Wednesday, July 7, 2021

Review Wednesday - HelloFresh - Week 24

 We have five more meals this week! Again, because of the pandemic, we had to choose at least one meal that we weren't too thrilled about, but it worked out well and I learned a very valuable lesson this week that I am going to share with you. This week we had Chicken Power Bowl, Fattoush Salad, Turkey Burrito Bowl, Peppercorn Rubbed Steak, and Paprika-Spiced Chicken in Paprikash Sauce.


Alrighty, we started with the Chicken Power Bowl with Lemon Dressing. I have made this dish before and I liked it. This time I loved it. I added Bovril (or Bouillon) to the water for the rice and that made a world of difference. It was sooooo good this time. I also breaded the chicken like we usually do (again that's a personal preference). I am allergic to Cherry Tomatoes which is what came with this recipe so I didn't add them, but they would have been a nice freshness for sure. I did end up adding some capers I had in the fridge (leftover from a different HelloFresh meal). I love them and you never use a whole jar for a dish so I always keep them and sprinkle them in other dishes later. They taste a lot like olives, very salty, so anywhere you would add olives, capers will go really well (they also work great in dressings, salads, and certain pasta).


Next, we had Peppercorn Rubbed Steak with Warm Zucchini Antipasti (unfortunately, when I was writing this the link to the HelloFresh website for this recipe was not working). It's hard to go wrong with steak, so the meal was good. I just found it kind of disjointed really. There was no seasoning for the wedges at all except the salt and pepper I put on them. I feel like that was a letdown, they were very bland with not much flavour. I got the ketchup and even then I didn't eat them all. The vegetables were okay, the tomatoes were cold and everything else was hot so once they sat on the steak for too long, they got soggy. I think maybe mixed with the zucchini in a makeshift salad would have been better, they really didn't add anything to the steak so there was no need for them to be on top. Overall, it was fine but could have probably been a lot better.


Next is a dish that is going to look awfully familiar. This one is Turkey Burrito Bowl. And by the picture even, you can tell it's a bit of a rip off from the Chorizo Burrito Bowl we made a few weeks ago. This is a good point, you can exchange any protein in this dish and it will still be great.

As a matter of fact, I replaced the Turkey in this with chicken thighs from one of the other meals this week. The turkey for this was Minced Turkey which was the only "ground" meat they had this week that we could get. So we kept that to do turkey meatballs and spaghetti later on, and we replaced it with the chicken from the Paprika-Spiced Chicken. In all honesty, my Picky Eater (PE) wasn't gonna eat that anyway. And chances are I wasn't either.

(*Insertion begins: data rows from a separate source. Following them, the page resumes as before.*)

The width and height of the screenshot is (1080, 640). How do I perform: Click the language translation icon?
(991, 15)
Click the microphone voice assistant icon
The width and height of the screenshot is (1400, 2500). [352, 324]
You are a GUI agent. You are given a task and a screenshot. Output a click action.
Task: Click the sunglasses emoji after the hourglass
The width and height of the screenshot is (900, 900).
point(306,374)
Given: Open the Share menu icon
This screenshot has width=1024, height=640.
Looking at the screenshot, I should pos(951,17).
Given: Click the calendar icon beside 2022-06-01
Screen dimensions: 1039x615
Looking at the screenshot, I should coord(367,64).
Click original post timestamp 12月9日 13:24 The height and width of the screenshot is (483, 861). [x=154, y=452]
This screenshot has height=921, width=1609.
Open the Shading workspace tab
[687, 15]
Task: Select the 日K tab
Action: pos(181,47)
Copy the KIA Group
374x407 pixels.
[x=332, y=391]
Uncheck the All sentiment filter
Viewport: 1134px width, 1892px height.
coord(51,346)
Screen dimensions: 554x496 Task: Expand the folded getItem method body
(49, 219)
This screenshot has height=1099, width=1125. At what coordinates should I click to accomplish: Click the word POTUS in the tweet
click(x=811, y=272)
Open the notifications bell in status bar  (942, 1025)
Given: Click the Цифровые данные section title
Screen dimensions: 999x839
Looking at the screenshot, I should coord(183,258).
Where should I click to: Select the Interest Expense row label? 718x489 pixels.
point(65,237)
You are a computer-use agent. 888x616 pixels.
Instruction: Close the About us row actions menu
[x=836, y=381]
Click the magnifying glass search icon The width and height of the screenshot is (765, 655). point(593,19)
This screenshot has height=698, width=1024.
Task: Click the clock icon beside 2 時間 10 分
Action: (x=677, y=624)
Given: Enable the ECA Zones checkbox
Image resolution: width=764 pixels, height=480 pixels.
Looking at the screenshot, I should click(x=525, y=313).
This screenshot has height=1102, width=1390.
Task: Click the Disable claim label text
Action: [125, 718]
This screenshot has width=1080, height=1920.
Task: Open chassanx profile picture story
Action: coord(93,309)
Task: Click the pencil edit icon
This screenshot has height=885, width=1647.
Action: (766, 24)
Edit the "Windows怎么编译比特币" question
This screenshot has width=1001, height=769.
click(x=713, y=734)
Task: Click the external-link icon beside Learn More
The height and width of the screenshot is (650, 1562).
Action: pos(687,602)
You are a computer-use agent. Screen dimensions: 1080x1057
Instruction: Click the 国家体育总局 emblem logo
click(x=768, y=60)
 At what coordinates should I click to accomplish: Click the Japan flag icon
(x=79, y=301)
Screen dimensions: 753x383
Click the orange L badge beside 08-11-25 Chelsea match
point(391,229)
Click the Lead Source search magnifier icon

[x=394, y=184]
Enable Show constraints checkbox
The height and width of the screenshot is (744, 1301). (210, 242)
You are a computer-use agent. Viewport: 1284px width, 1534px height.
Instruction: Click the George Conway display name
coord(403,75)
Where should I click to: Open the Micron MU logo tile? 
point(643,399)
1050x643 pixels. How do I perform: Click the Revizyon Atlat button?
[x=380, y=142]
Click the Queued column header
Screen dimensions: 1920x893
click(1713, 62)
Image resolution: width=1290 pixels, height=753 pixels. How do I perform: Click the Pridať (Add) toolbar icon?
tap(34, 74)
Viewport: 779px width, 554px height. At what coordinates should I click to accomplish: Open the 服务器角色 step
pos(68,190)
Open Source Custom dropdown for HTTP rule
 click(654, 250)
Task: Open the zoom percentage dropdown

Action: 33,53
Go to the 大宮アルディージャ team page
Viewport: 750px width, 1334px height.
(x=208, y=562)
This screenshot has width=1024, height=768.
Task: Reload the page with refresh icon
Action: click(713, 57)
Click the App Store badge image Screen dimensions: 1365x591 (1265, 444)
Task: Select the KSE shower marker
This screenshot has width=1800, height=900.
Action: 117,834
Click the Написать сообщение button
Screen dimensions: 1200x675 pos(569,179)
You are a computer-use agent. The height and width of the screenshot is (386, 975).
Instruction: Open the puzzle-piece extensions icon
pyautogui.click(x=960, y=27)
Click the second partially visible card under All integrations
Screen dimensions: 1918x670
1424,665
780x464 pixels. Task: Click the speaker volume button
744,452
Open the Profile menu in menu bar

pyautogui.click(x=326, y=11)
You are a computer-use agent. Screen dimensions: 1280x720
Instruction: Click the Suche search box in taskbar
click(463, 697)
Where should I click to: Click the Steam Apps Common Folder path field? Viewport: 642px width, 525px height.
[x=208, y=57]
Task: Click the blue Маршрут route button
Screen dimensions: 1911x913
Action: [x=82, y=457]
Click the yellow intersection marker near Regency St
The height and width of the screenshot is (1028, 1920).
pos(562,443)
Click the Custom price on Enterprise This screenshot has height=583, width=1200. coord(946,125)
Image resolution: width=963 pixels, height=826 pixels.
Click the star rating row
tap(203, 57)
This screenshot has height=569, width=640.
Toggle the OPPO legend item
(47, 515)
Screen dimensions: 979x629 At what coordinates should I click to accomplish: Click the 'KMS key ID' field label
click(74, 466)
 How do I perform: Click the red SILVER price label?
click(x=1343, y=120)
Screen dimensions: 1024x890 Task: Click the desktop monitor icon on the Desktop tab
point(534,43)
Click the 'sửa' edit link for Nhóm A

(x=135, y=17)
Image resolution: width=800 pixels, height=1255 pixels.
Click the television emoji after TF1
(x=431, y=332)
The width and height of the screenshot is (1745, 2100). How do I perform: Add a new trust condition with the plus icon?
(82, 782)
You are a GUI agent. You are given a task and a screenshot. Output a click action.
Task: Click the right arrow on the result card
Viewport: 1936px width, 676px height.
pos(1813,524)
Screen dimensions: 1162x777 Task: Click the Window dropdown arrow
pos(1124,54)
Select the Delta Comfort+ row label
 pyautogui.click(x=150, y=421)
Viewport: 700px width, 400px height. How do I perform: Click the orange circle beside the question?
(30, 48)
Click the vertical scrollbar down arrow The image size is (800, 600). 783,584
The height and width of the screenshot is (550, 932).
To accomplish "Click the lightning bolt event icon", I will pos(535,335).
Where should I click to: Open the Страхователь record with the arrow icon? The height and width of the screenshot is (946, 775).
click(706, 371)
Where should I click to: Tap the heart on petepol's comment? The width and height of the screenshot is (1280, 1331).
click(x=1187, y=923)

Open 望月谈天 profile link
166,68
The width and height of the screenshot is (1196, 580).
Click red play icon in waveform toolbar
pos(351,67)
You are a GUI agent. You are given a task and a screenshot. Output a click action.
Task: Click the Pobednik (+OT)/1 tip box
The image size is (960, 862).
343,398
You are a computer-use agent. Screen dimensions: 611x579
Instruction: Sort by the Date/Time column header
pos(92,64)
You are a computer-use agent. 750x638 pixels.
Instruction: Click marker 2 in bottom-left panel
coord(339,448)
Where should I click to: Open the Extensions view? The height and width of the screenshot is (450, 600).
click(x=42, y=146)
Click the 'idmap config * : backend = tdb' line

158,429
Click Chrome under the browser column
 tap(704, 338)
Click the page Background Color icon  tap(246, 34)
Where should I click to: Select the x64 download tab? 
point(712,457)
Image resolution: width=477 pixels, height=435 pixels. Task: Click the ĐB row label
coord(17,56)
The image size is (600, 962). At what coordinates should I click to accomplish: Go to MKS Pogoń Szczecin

Which brings us to that dish. Instead of making the Paprika-Spiced Chicken in Paprikash Sauce with Sweet Pepper on Buttered Parsley Fusilli, I made two dishes from it. And that's perfectly fine. Sometimes we struggle with this because we have the recipe and we feel like we have to follow it, but these are just basic ingredients, what you make of it is completely up to you. So I already talked about how I used the Chicken and Turkey, now for the rest of the ingredients. I mixed them all together with a little Bovril (bouillon) and some Chicken Noodle Soup in the cupboard and make a soup.

Finally, we had the Fattoush Salad with Roasted Chickpeas, Spiced Pita, and Feta Cheese. I have never cooked Chickpeas in my life, the paper said to coat them in oil, the seasoning and put them in the oven at 425 degrees for about 28 to 30 minutes! DO NOT cook chickpeas for this long, that is what I learned. They said stir them halfway and basically not to worry about them. Before even the halfway point they started EXPLODING in my oven. (Side note, always wash your chickpeas once you open the can, this will help them cook easier also.) Personally, I would say 8 to 10 minutes instead for the chickpeas, but check them, try them if they are too hard for your liking a little longer but there is no way they should be in the oven for 30 minutes especially not being looked at in regular intervals. Besides that everything else was delicious, it was basically a Greek Salad without lettuce. Very good, but not very filling, I ate almost the whole thing myself so keep that in mind. (Another note, the chickpeas act as the protein here so, if you add a chicken breast or something, this could easily feed two or possibly three people.)